L’Etrange Festival
Jours 4 à 8

Le karaté comme antidépresseur, l’Angleterre sous le régime nazi, des cadavres Kinder surprise, un château du 13ème siècle, deux fous d’amour en liberté. Résumé de 5 jours à l’Etrange Festival, avec 5 films classés du pire au meilleur.

Par Michael Patin

Temps de lecture 4 min.

The Art Of Self Defense paye le prix pour avoir mis fin à trois jours consécutifs au paradis de l’Etrangitude. Cette comédie dépressive sur un comptable mal dans sa peau, qui décide de prendre des cours de karaté après s’être fait agressé dans la rue, a tous les tics du film Sundance : humour à froid, photo grisâtre, mise en scène indolente, clins d’oeil incessants au spectateur… Jesse Eisenberg fait du Jesse Eisenberg (il le fait bien), Imogen Poots fait la gueule (elle aussi), et Riley Stearns se débat avec un scénario idiot (le karaté comme métaphore de la culture viriliste, vraiment ?) qui tourne autour du malaise sans jamais s’y résoudre. 

On pariait gros sur En Angleterre Occupée, vraie rareté tournée dans des conditions rocambolesques et enterrée à sa sortie en 1966. L’audace du pitch – on est dans une réalité parallèle dans laquelle l’Angleterre est occupée par les nazis – ne suffit pas à faire oublier le découpage illisible et les enjeux dramatiques laissés à l’état d’esquisses. Reste le magnétisme de l’actrice principale, Pauline Murray, en infirmière ballottée entre collaboration et résistance. Chris Marker disait à propos de En Angleterre Occupée  : “le seul film réaliste sur 39-45 est imaginaire”. Dommage que ce soit aussi l’un des plus ennuyeux.

Cut Off marque le retour au bercail de Christian Alvart, qui s’était égaré à Hollywood après le prometteur Antibodies. Dans ce thriller horrifique, un médecin légiste (Moritz Bleibtreu, toujours au top) découvre le numéro de sa fille dans un cadavre et s’engage dans un jeu de piste morbide avec le kidnappeur… L’Allemand a visiblement les crocs et déploie une énergie réjouissante dans la première demie-heure, puis se prend les pieds dans les poncifs du genre : jump scares, flash backs explicatifs, rebondissements sans queue ni tête… A trop hésiter entre sérieux et dérision, Cut Off reste à l’état de curiosité hybride, amusante et inoffensive.

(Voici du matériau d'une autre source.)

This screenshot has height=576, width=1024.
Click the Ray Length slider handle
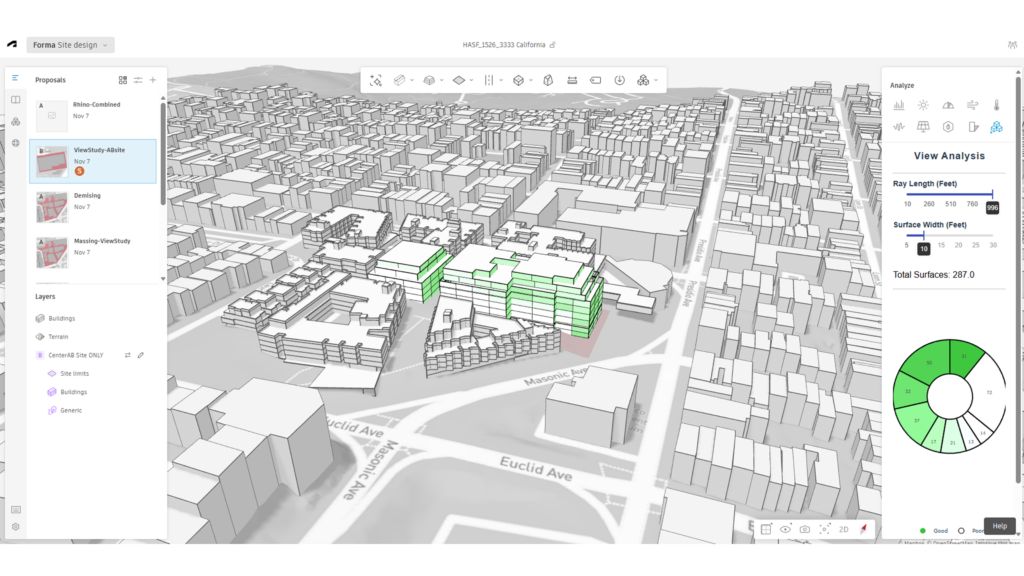pyautogui.click(x=992, y=194)
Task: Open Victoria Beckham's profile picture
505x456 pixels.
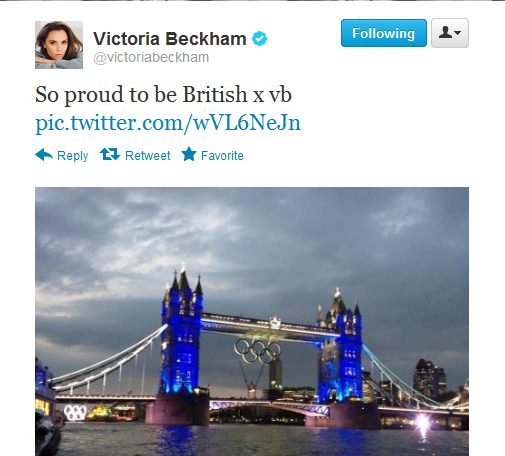Action: coord(59,45)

On pose Ni Dieux Ni Maîtres ici, parce qu’on ne sait pas trop quoi faire du deuxième long-métrage d’Éric Cherrière… On admire l’ambition de ce conte médiéval légèrement fantastique, tourné en décors naturels avec un joli casting d’acteurs à gueules – Pascal Greggory, Jérôme Le Banner, Edith Scob dans un de ses derniers rôles, la belle et rousse Jenna Thiam – et émaillée de combats chorégraphiés, quelque part entre Versus et le jeu de rôle grandeur nature. Même les défauts attendus – mots d’auteur chuchotés, langueurs vaporeuses – participent à son charme singulier, à la fois cheap et classe, sans équivalent dans la production hexagonale. 

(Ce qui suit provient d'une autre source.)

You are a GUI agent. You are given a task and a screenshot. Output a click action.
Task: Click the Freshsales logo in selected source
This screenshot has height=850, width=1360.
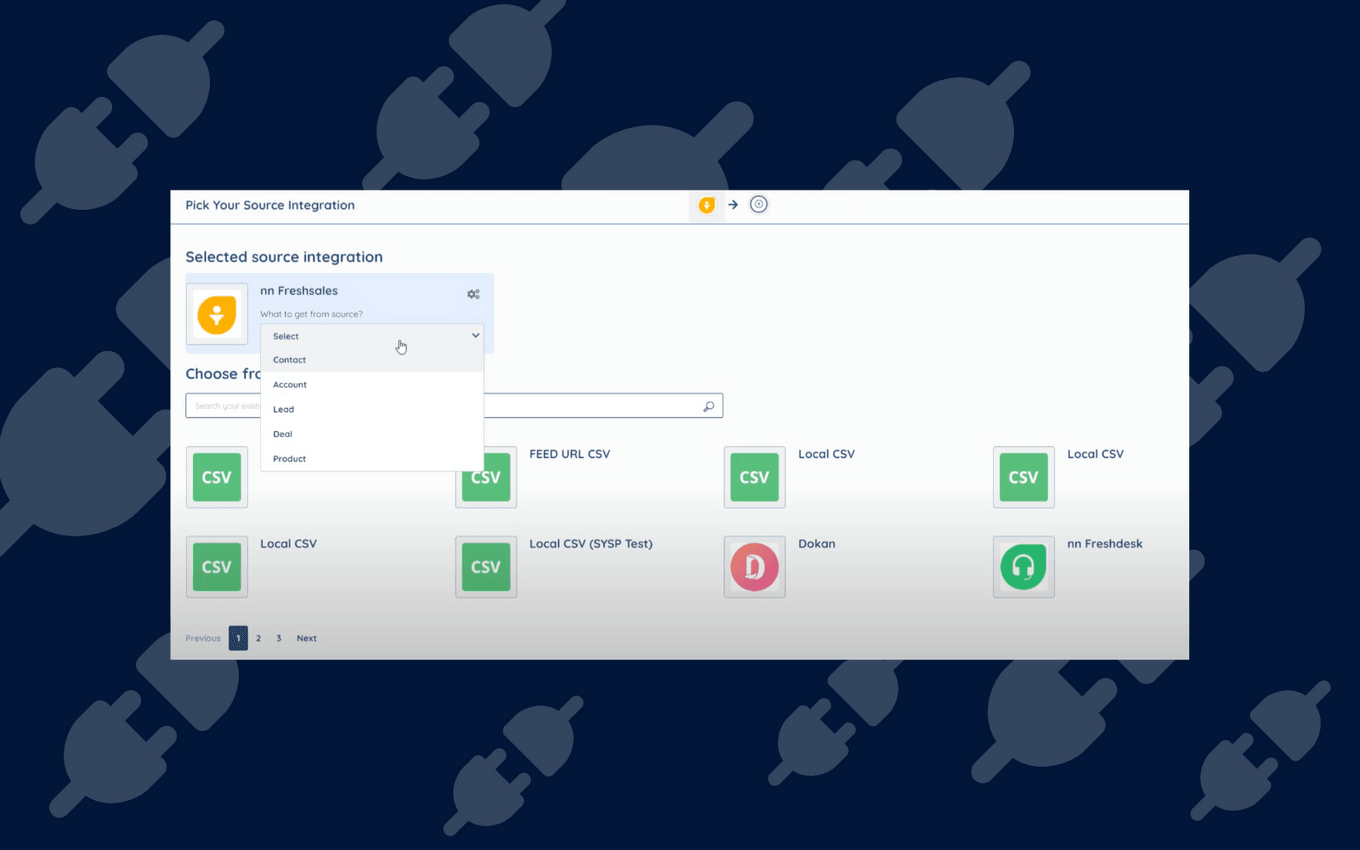[x=217, y=314]
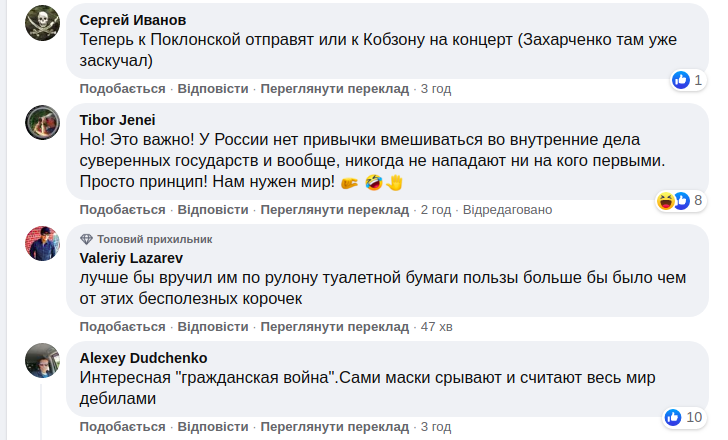The height and width of the screenshot is (440, 728).
Task: Expand translation for Alexey Dudchenko's comment
Action: tap(335, 427)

En haut, très haut, il y a Adoration. On se sent chanceux d’assister au moment où Fabrice Du Welz, (dont vous retrouverez bientôt son itw sur notre site) de retour dans ses chères Ardennes (Calvaire, Alléluia), devient le cinéaste qu’il a toujours souhaité être. Le moment où il se libère de ses réflexes pour graver sur pellicule une vision nouvelle, frustre et moderne, du réalisme magique cher à Delvaux et Duvivier. Une histoire d’amour fou entre deux adolescents, un river movie élégiaque où le bien et le mal, la vie et la mort, s’épousent dans une nature étrangère au jugement. Adoration est le mot.